The researchers find that larger catchments are seeing floods getting smaller over time—possibly because they are better at absorbing and slowing down floodwaters, and climate or land-use changes might be reducing extreme events over large regions. At the same time, smaller catchments (under 1000 sq.km.) are seeing the opposite trend: floods are increasing. This is because these areas respond quickly to intense rainfall, do not have much room or natural systems to “store” floodwater (like wetlands or large riverbeds), and are thus prone to flash floods—sudden, dangerous floods after heavy rain.
The increasing flood trend in smaller catchments could mean higher risks for communities living nearby, especially with more frequent and intense rainstorms caused by climate change. Urbanisation (like replacing soil with pavement) can make this even worse.
Population and dam storage have a dampening effect on floods
More people using more water leaves less runoff to fuel floods. Large dams have a higher capacity to hold water, reducing peak flood magnitudes. These factors show the strongest negative correlation with rising floods in larger catchments.
Elevation affects how water arrives
The mean elevation of a catchment does not seem to directly impact how flood magnitudes are changing. So, a valley or mountain catchment does not impact stronger or weaker flood trends over time.
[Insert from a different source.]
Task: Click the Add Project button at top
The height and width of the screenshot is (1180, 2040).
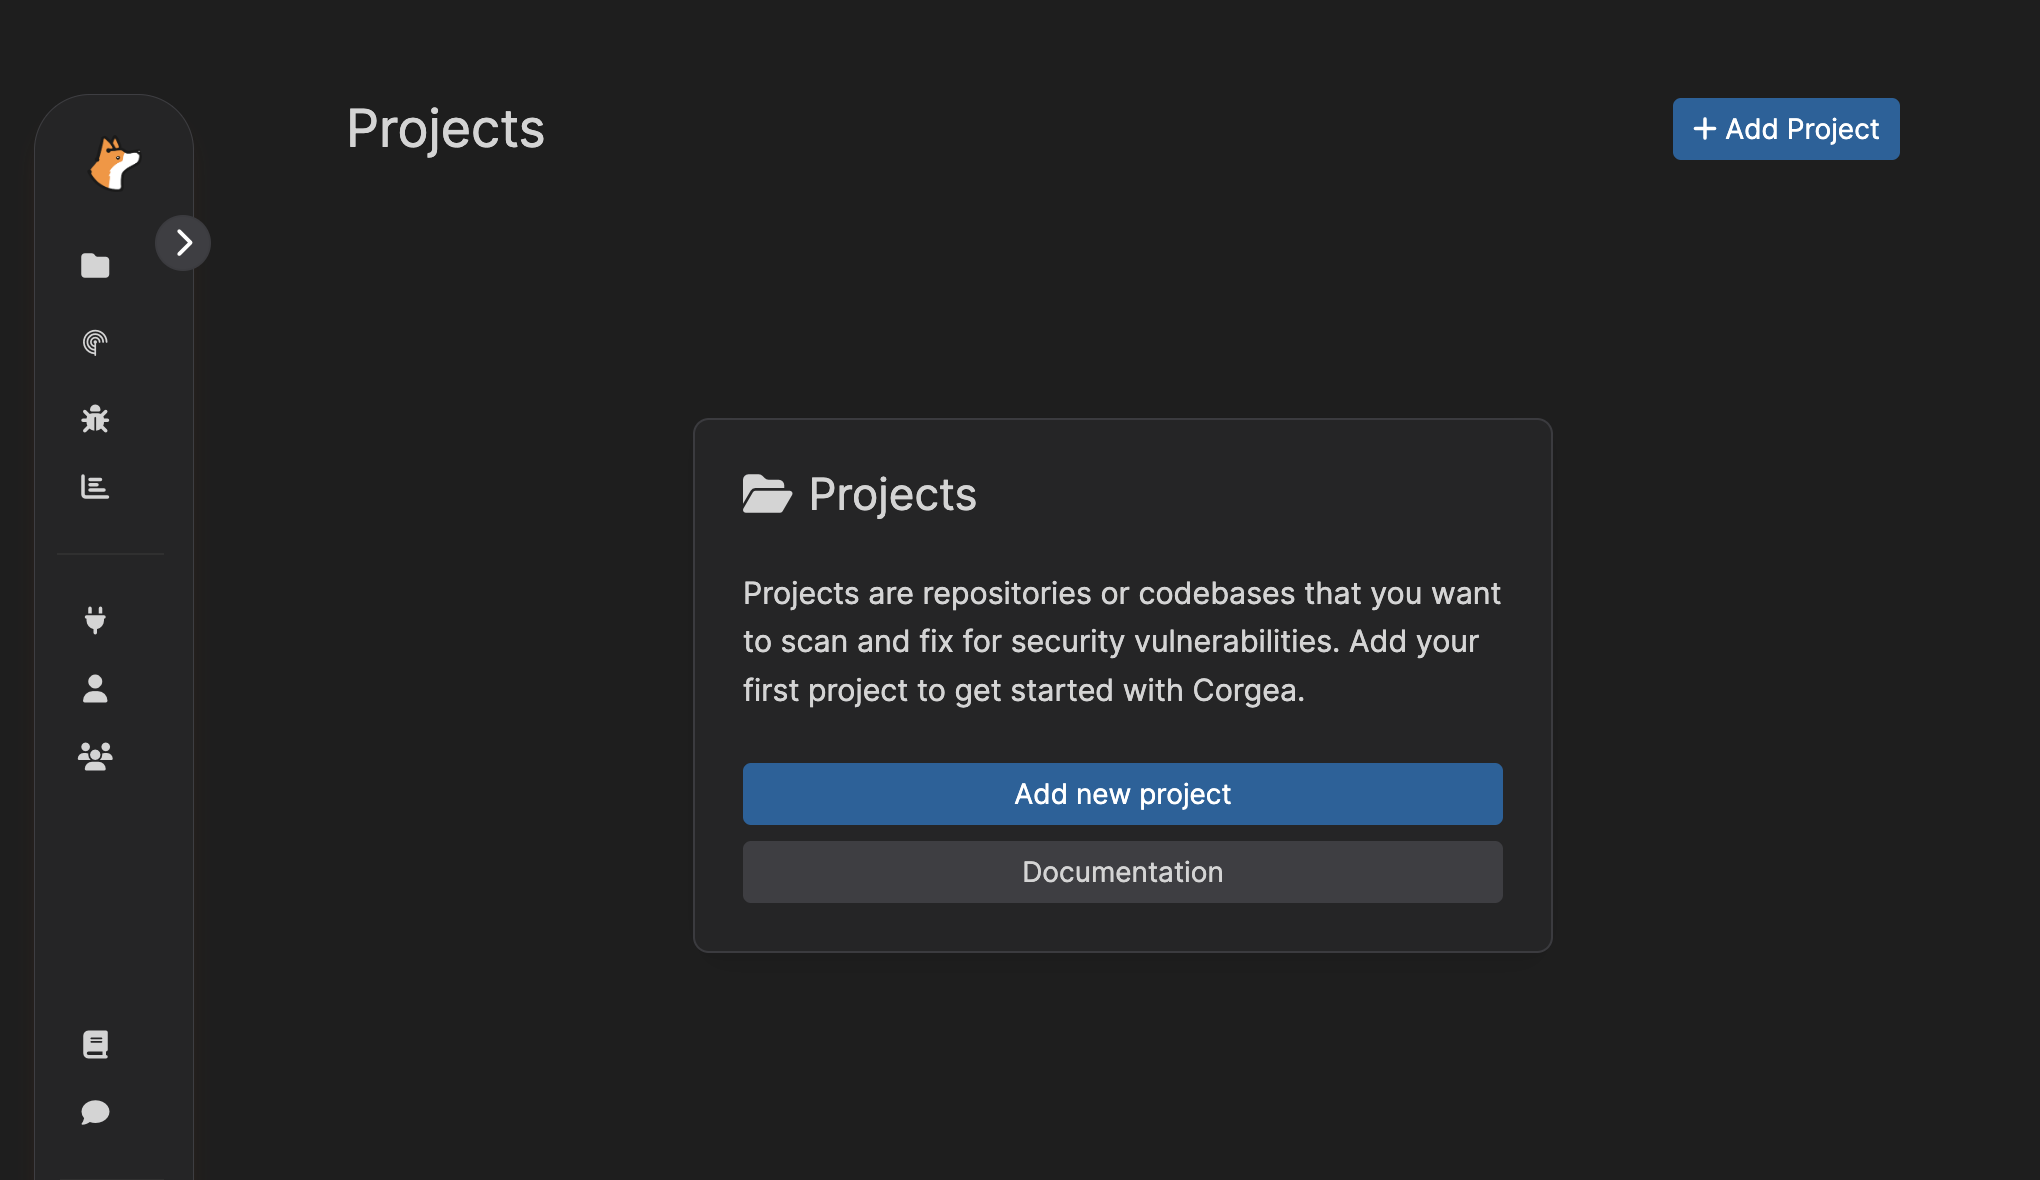Action: [1786, 129]
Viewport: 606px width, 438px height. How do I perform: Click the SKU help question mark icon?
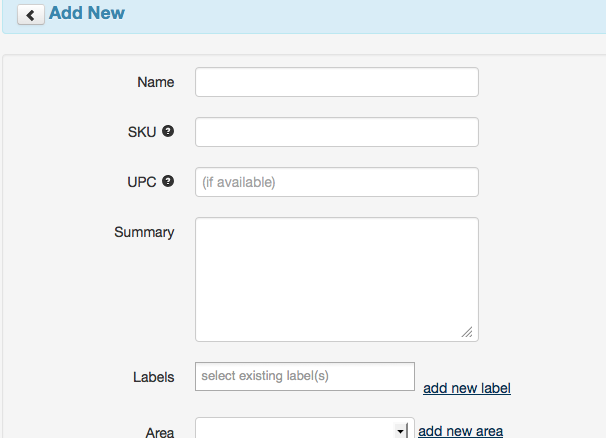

But elevation affects how water arrives. With global warming, snowfall zones are shifting to rainfall zones. More rain and less snow in high-altitude areas means earlier floods in spring/pre-monsoon. For India, snowfall may drop by 30–70 percent across major basins by 2070–2100. Regions like the Indus, Ganges, and Brahmaputra could see significantly earlier floods. Also, orographic effects (how mountains shape weather) cause highly localised climate-flood behaviour.
It’s time for India to rethink its approach to managing flood risks
Flood magnitudes are dropping across most of India, with the Ganga basin seeing a 17 percent decrease every decade. It also finds that the timing of floods is changing in different regions in India, indicating the complexity of flood dynamics in the country. If we do not understand and adjust to these changes, it could hurt the economy and environment, given that reservoir filling, ecosystems, and communities are adapted to the typical seasonal flooding patterns.
For example, smaller floods might not fill reservoirs enough, affecting water, farming, and power generation. In places like the Upper Ganga, early floods could cause big problems since emergency plans would need a complete overhaul. And on the Malabar coast, heavier pre-monsoon floods might damage crops during harvest time.
These findings can help us better understand how floods are changing in India and can guide improved ways to manage flood risks across different regions. To deal with these changes, we need a well-rounded approach—using better forecasts, smarter land planning, and climate-friendly water management—to reduce future damage, both in India and around the world.
Citation: Kuntla, S. K., Saharia, M., Jain, S. K. (2025). The changing magnitude and timing of riverine floods in India. npj Natural Hazards, 2 (44).